Les centres culturels de Niamey construisent leur propre mobilier à partir de matériel recyclé

Projet Basurama
Centre Culturel Oumaru Ganda (CCOG), Niamey

Environ 60 volontaires de différents centres culturels de Niamey ont construit pendant deux semaines leur propre mobilier à travers différents types de résidus et matériaux recyclés, avec l'appui de l'Agence Espagnole de Coopération Internationale pour le Développement (AECID) et l'association Basurama. 

En se servant du talent, d'aptitude et de formation, différents centres culturels de Niamey disposeront dorénavant de tout type d'équipement pour le loisir infantile créés à travers des matériaux recyclés, des résidus jetables habituellement considérés ordures, qui sont repensés et sont réutilisés pour des fins sociaux. 

À travers des ateliers théoriques et pratiques développés dans le Centre Oumarou Ganda (CCOG), de Niamey, 60 volontaires des différents centres culturels (4 de chaque centre) ont appris des techniques pour bien mener eux-mêmes la réinvention de déchets.

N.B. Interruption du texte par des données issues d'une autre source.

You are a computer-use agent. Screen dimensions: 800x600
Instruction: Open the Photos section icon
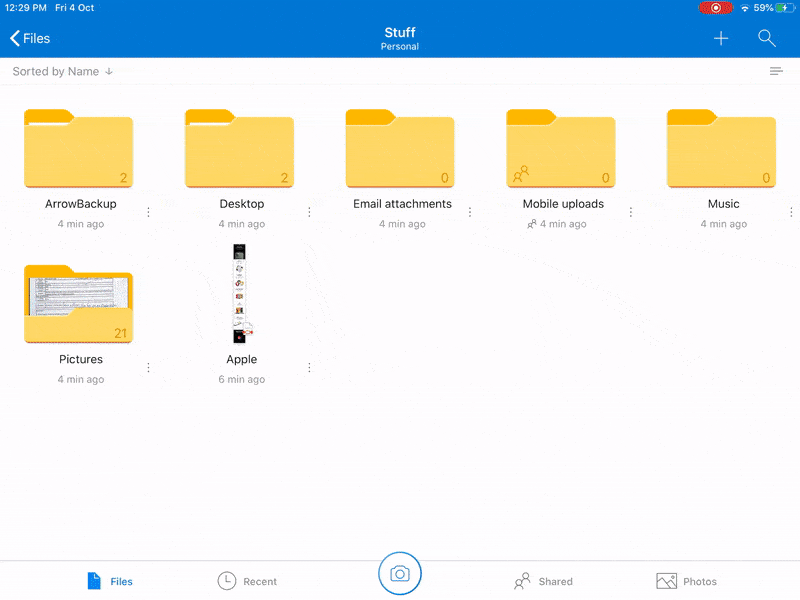click(666, 580)
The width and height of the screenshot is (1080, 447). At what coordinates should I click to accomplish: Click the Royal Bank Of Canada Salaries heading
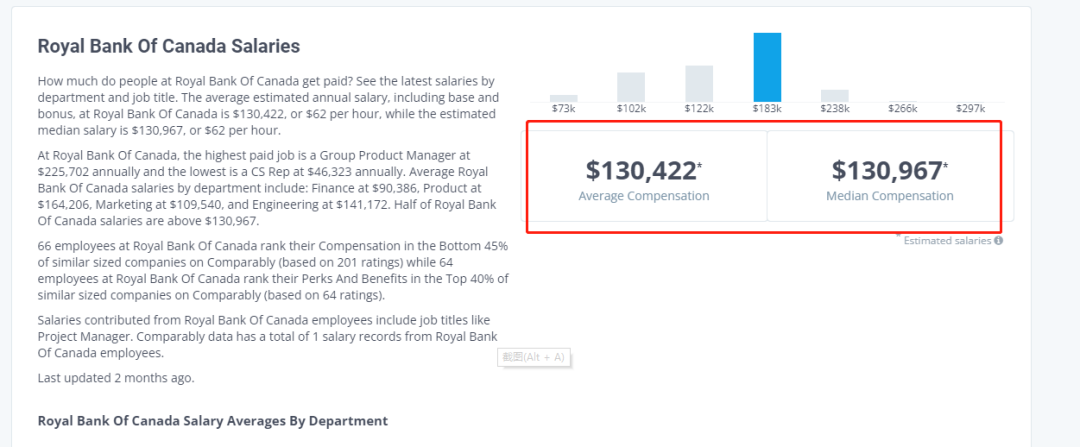169,46
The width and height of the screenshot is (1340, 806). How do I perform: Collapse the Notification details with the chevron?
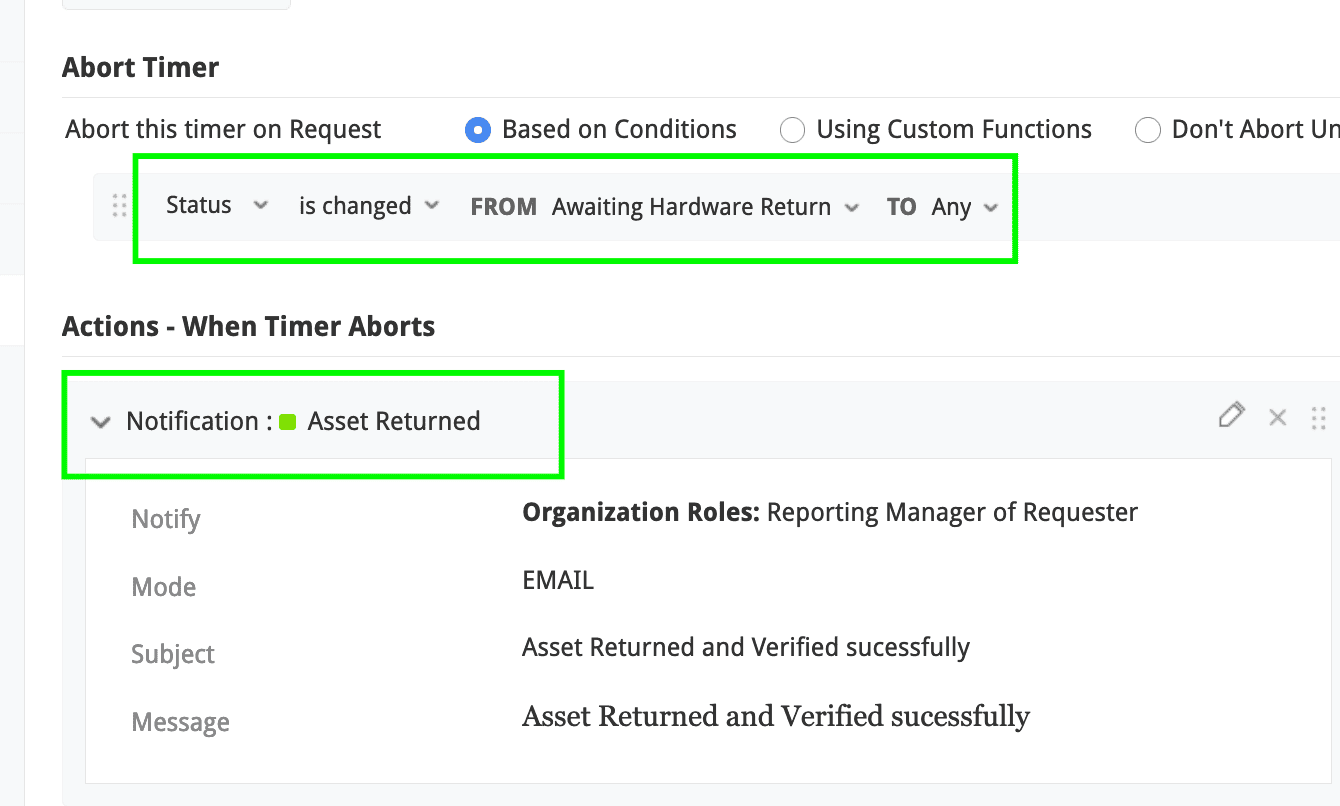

L'objectif principal a été de sensibiliser ses volontaires sur l'importance du recyclage et favoriser la créativité dans l'utilisation des vieux objets, dans le but de réduire ainsi les coûts de matériels. 

Pendant 2 semaines et avec un budget de 15.000 EUROS, le groupe Basurama, arrivé directement de Madrid, a montré son savoir faire avec tout type de produits et a invité les nigériens à repenser leurs espaces publics dans une perspective durable et économique. De cette manière, les participants aux cours ont monté jusqu'à 20 pièces d'un parc infantile, qui resteront exposées dans le Centre Oumarou Ganda comme échantillon pour 12 autres espaces culturels qui construiront leurs propres attractions dans le futur. 

Dans cette lignée, par conséquent, la priorité a été d’inculquer á  la population locale des connaissances dans ce cadre, avec l'intention que la population nigérienne apprenne à effectuer ces types d'objets et  les répandent à d'autres lieux de la capital et du pays. En ce sens, un des délégués de Basurama, Juan López, a souligné la formation comme le plus important, puisque de cette manière, « nous avons prétendu que notre tâche ne soit pas seulement une démonstration d'un jour, mais elle subsiste dans le temps et les bénéficiaires peuvent effectuer ces genres de pratiques dans le futur, sans l'aide de  personne ». 

Pendant l'inauguration du parc infantile, le Coordinateur Général de l'Agence de Coopération Espagnole au Niger, Juan José Lavín, a déclaré que « être à côté de la culture signifie être proche de la population ». Pour ce motif, « cet espace  auquel nous donnons la bienvenue aujourd'hui est le produit de l'effort conjoint et permet de voir que les filles et les garçons pourront dorénavant jouir de nouveaux jeux et plus durable». 

De la même manière, le responsable de la coopération espagnole s'est montré disposé à continuer de collaborer avec les centres culturels, malgré  que ça demande du talent et d'imagination quand il s’agit de rationaliser les ressources. 

L'activité est centrée dans le programme ACERCA, d’appui et d’élan aux processus de formation et qualification des ressources humaines dans le secteur culturel. C'est pourquoi, au-delà des ateliers, un séminaire a été organisé pour les directeurs des centres culturels pour sensibiliser sur des thèmes comme l'autogestion et la durabilité.

De même, l'action fait partie aussi de la stratégie culture et le développement que la coopération espagnole applique au Niger de manière pionnière, avec laquelle elle continue de soutenir des institutions culturelles locales et favoriser la connaissance mutuelle entre les deux sociétés.